**AIM OF THE EXERCISE:** In the records below, begin at the line that has "This screenshot has width=932, height=637." and stop after the line that has "Select the Performance root node"; quote those lines verbatim and nothing more.

**PROVIDED ENTRIES:**
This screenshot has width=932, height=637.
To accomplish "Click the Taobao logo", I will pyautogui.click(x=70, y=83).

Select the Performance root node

---

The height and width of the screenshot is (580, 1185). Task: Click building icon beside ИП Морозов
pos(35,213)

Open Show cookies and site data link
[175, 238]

**PROBLEM SOLUTION:**
This screenshot has width=932, height=637.
To accomplish "Click the Taobao logo", I will pyautogui.click(x=70, y=83).

Select the Performance root node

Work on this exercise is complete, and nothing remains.